McDermott has set his sights on helping physicians assume their role as managers of the health of populations. He said his goal is to connect primary care physicians and specialists into an integrated delivery system and "totally change the way medicine has been practiced."
Stephen M. Shortell, PhD, also called for physician integration. He said a delivery system (a network of organizations that are clinically and fiscally accountable for the health status of a population) cannot succeed unless it integrates physicians into its structure.
Physician-system integration is not hospital ownership of practices or employment of doctors; integration is the extent to which physicians are involved and share accountability for the system's success, he said. To reach full physician integration, and thus clinical integration (CI) — coordination of care across the system's operating units — systems need a "basic package," according to Shortell:
- Ongoing physician education and leadership development
- Practice management support
- Meaningful physician involvement in management and governance
"Best Practices" for Clinical Integration
In the most integrated systems, strategic planning begins with medical group practices and physicians' organizations, not the hospital, Shortell said. In his research on the performance of 11 healthcare systems, Shortell, who is a professor of health services management at Northwestern University's Kellogg Graduate School of Management, has identified other "best practices":
- Developing a common information data base for all physicians in the system
- Developing a systemwide physicians' organization
- Establishing a forum in which the system's physician leaders can discuss concerns about managed care
- Forming strategic alliances with primary care networksM
What Top Management Can Do
Shortell's research shows that a participatory, or "group," organizational culture, which encourages learning, is positively associated with both physician-system integration and CI, whereas a hierarchical culture is negatively associated with integration. He advised system leaders to build a group culture that helps sustain the momentum for change. Shortell also recommended that top managers act in the following areas.

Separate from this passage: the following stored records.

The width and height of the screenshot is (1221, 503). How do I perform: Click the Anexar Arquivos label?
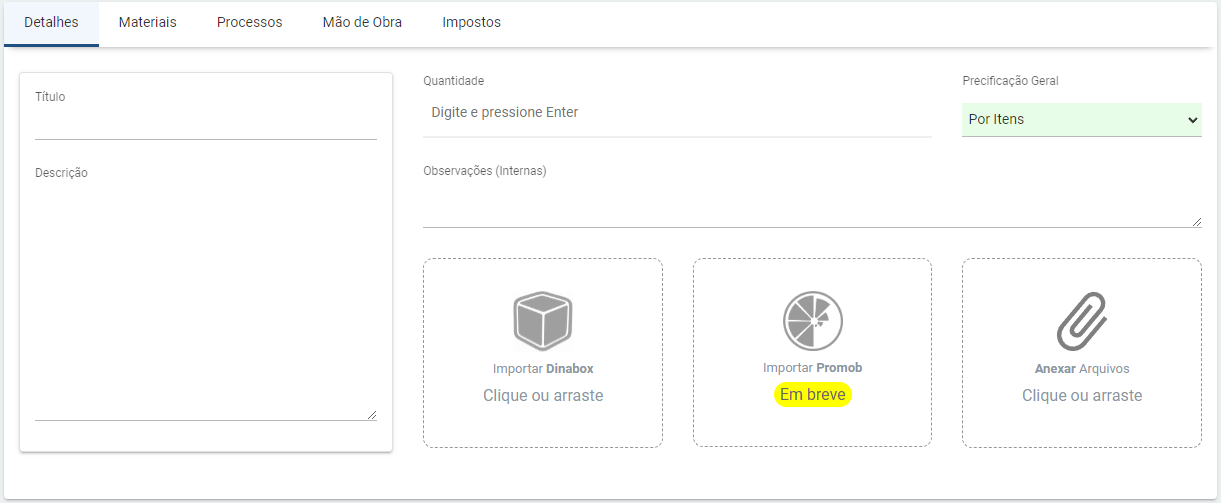1081,368
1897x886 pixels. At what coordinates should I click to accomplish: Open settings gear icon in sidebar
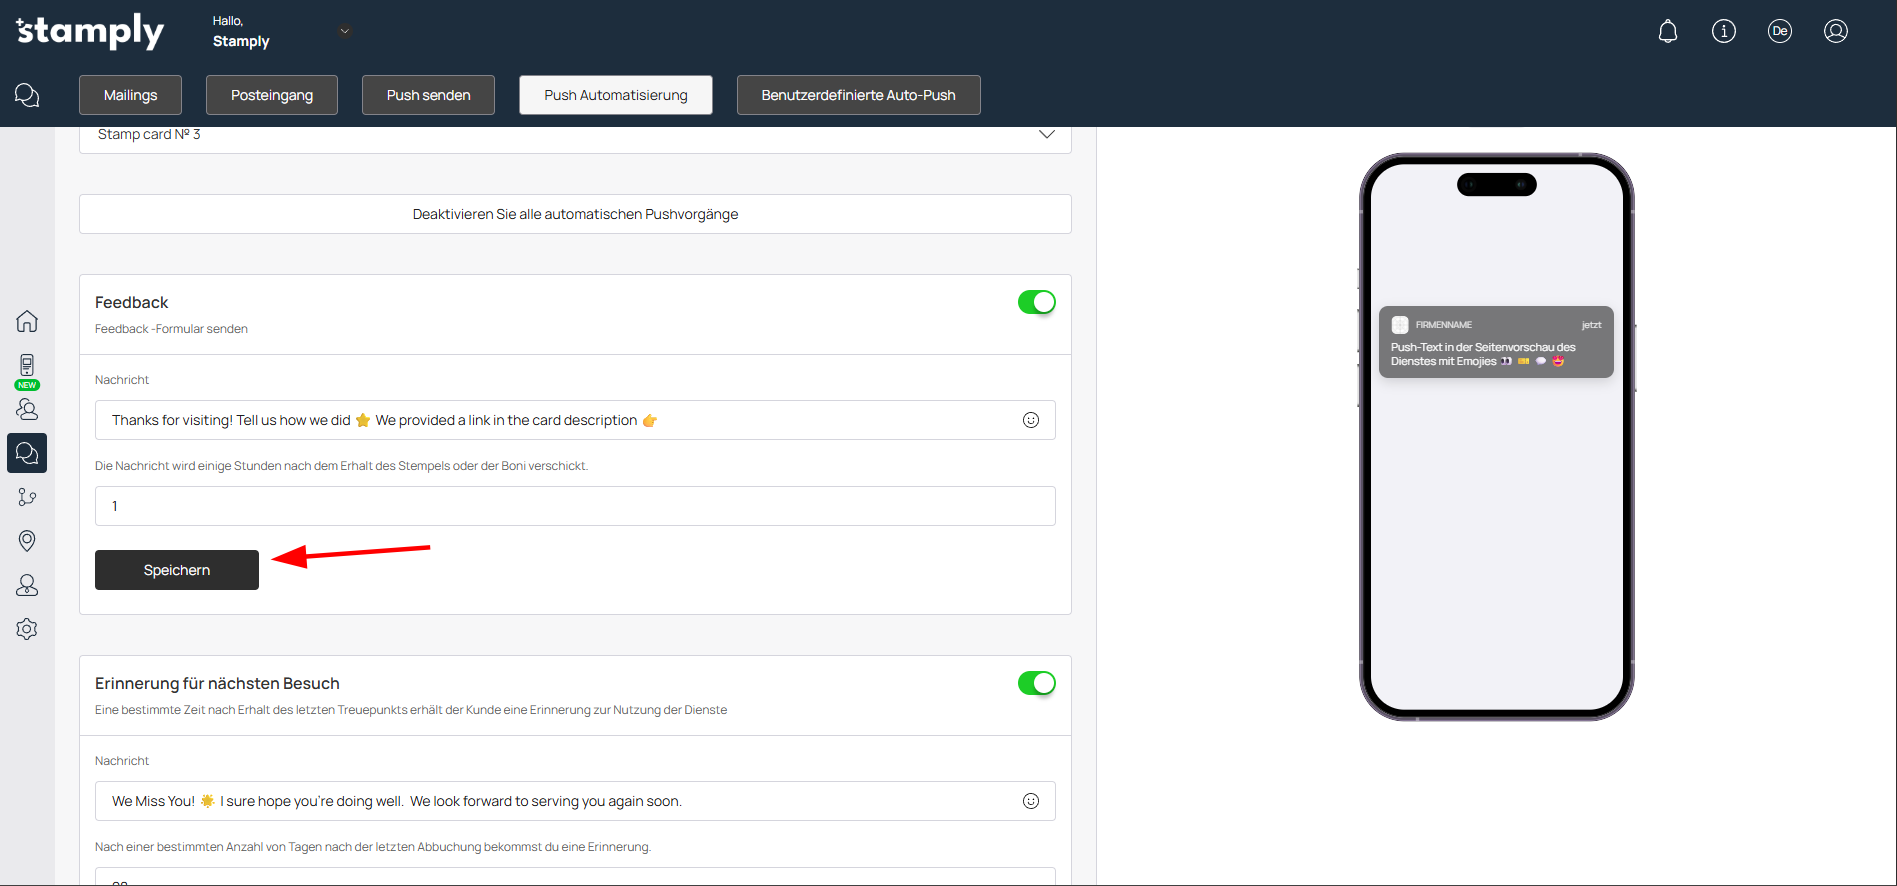pyautogui.click(x=27, y=629)
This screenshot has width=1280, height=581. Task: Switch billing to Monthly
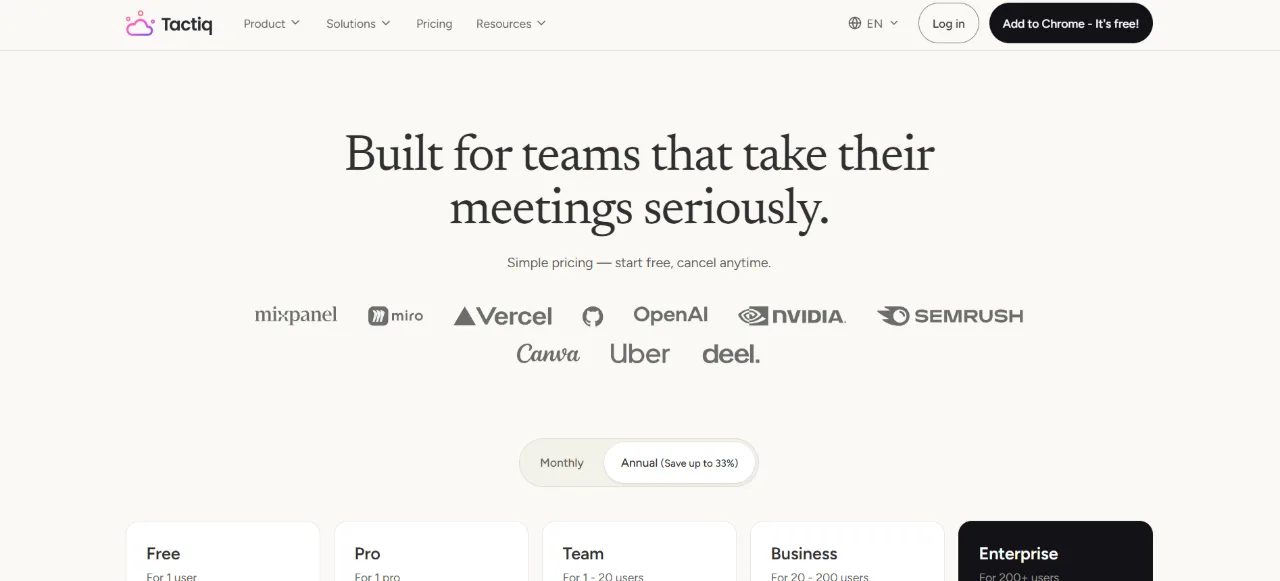[562, 463]
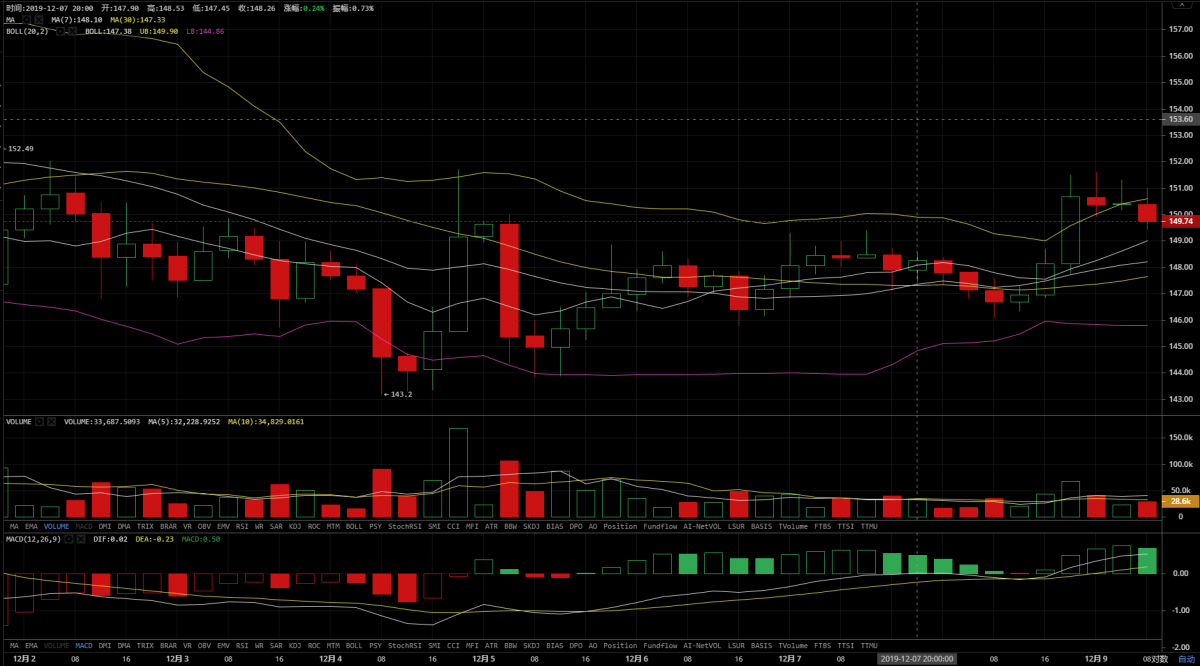Click the red 149.74 current price label
1200x666 pixels.
(1181, 221)
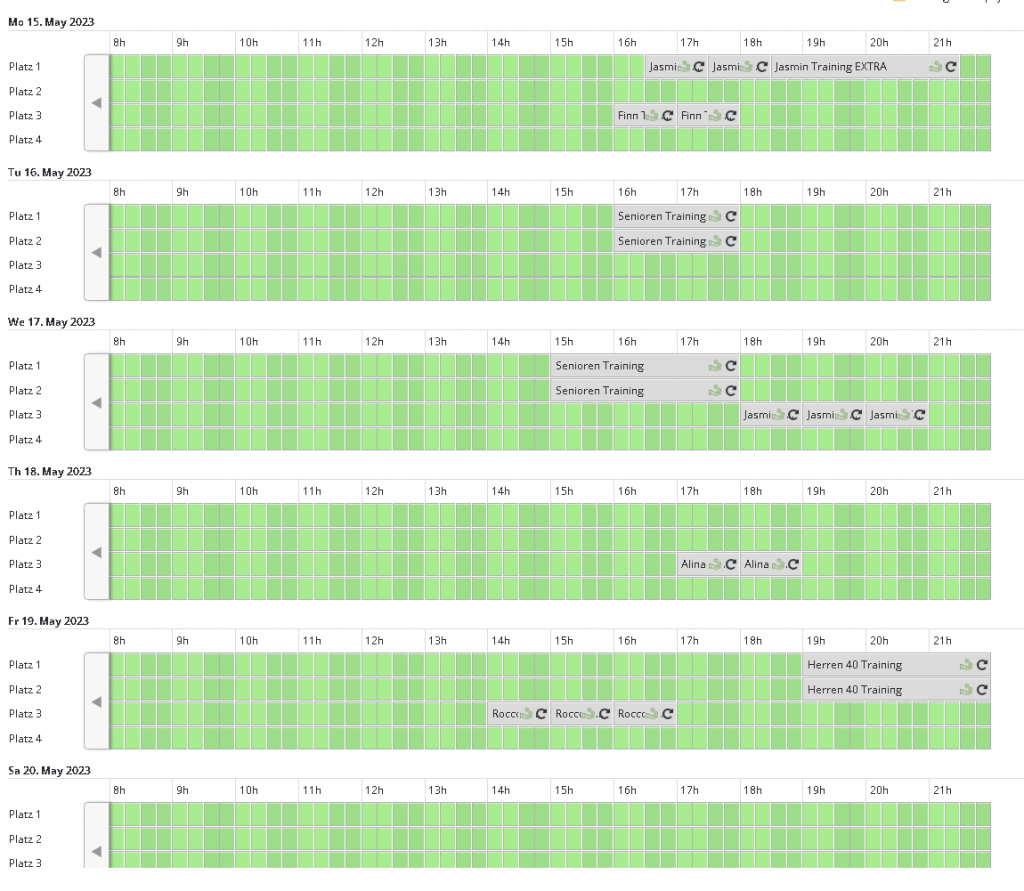This screenshot has height=891, width=1024.
Task: Click recurring icon on Friday's first Rocco booking
Action: point(542,714)
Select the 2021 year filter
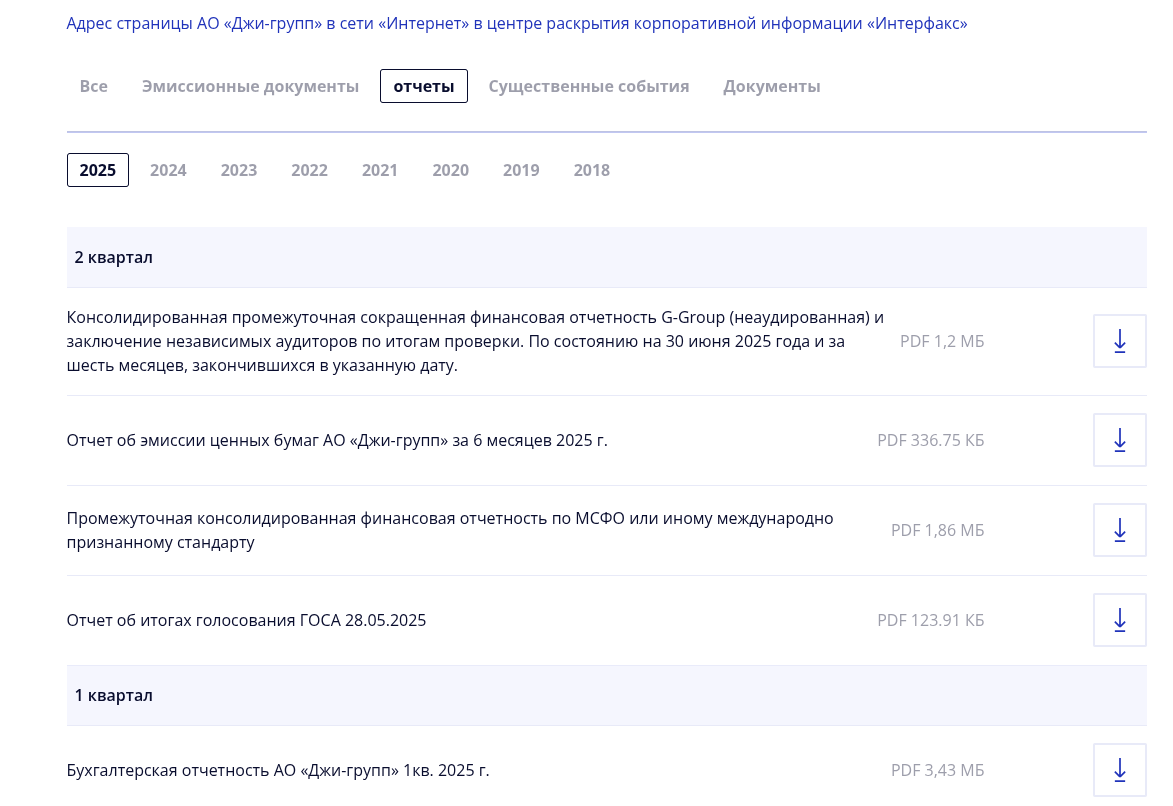 380,170
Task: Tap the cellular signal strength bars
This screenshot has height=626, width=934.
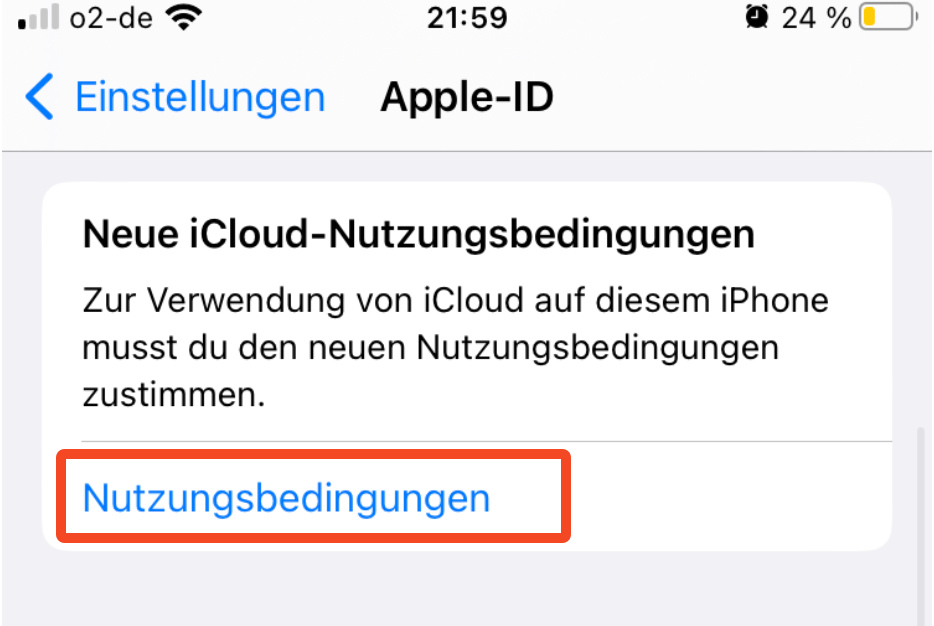Action: [38, 17]

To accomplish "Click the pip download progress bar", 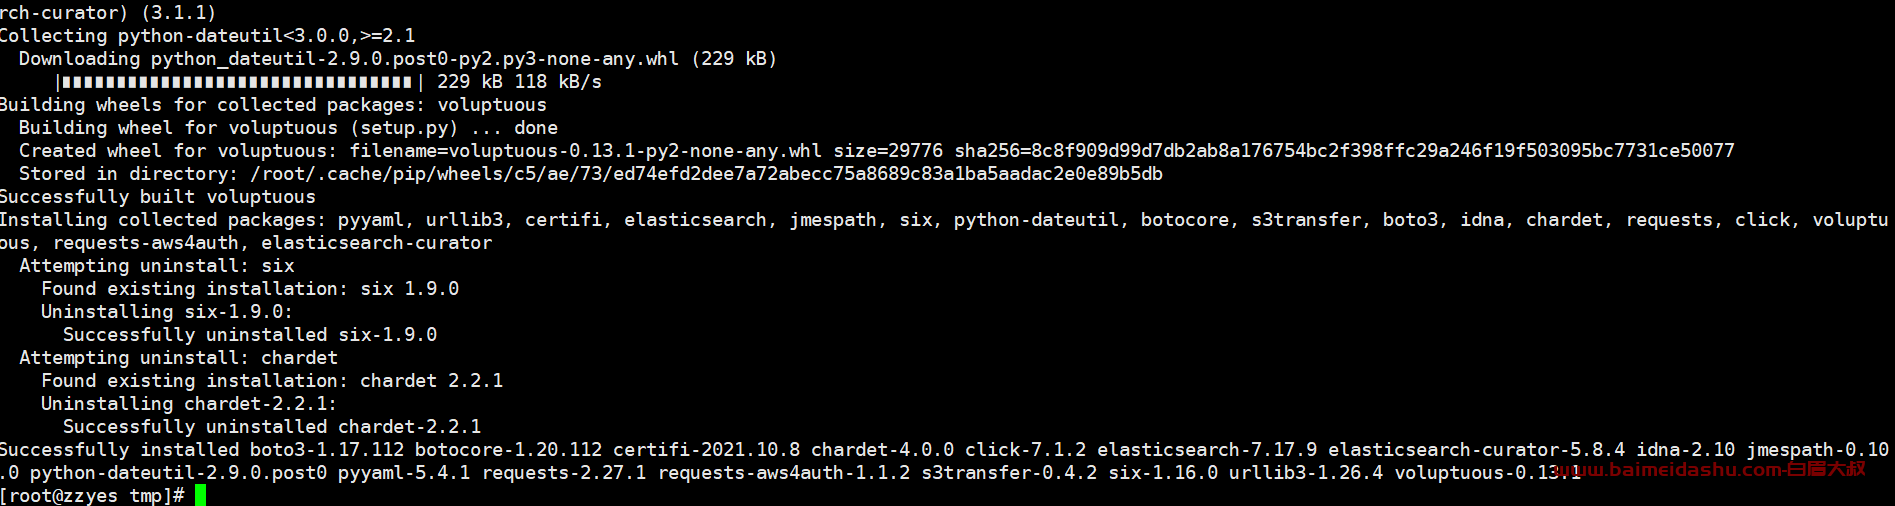I will tap(240, 82).
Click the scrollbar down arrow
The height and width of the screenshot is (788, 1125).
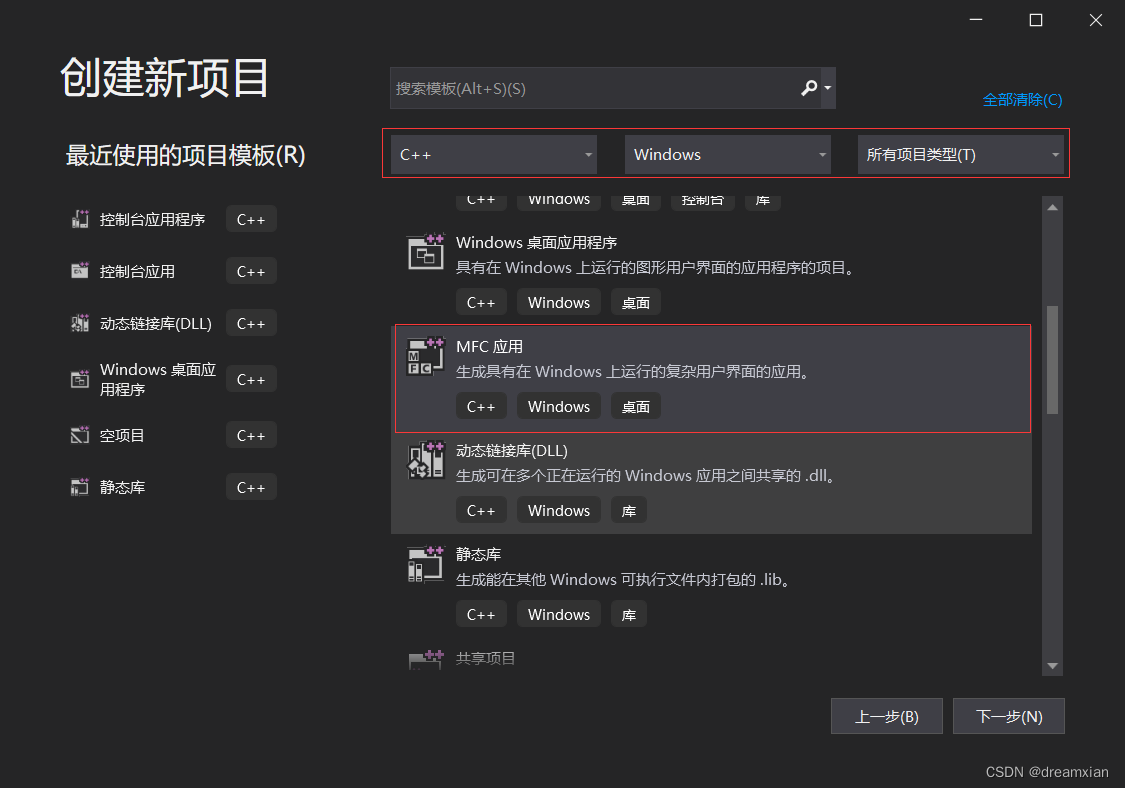[x=1053, y=665]
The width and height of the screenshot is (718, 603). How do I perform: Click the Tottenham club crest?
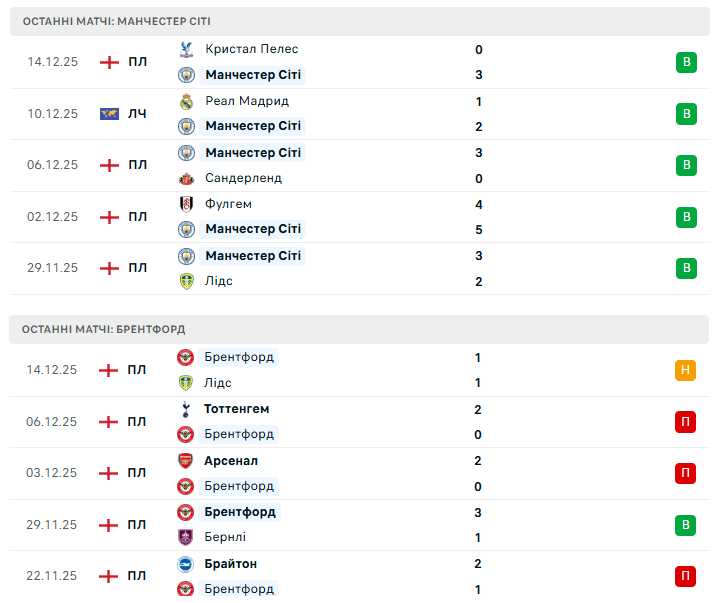(185, 409)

Planning Develop a CI plan that clearly defines CI, goals, and initiatives. Plan to involve physicians in CI efforts. Wellness and health maintenance, not illness, should be the focus of planning activities, which include an assessment of community health status and the involvement of many community organizations and epidemiologists.
Rethink the board's membership and its role in promoting CI and wellness. Shortell noted that multiple boards can hinder decision making.
Implementation Assign an individual (a physician, if possible) to be accountable for implementing CI. Develop an "integration scorecard" to monitor the system's progress, and build new performance appraisal and incentive systems that promote CI.
Information Systems Create clinical and financial information systems that support monitoring of care across the continuum and include a cost accounting system, a common medical record system, and a standardized risk assessment data base.
Care Management Establish common methods for developing critical pathways, measuring outcomes, and analyzing variances across the system. Develop new approaches for managing the multiple chronic illnesses of an aging population.
Shortell has not found any delivery systems with all these success factors in place. But to meet the challenge of capitation, he said, healthcare executives and physicians must work together toward delivery systems with these components.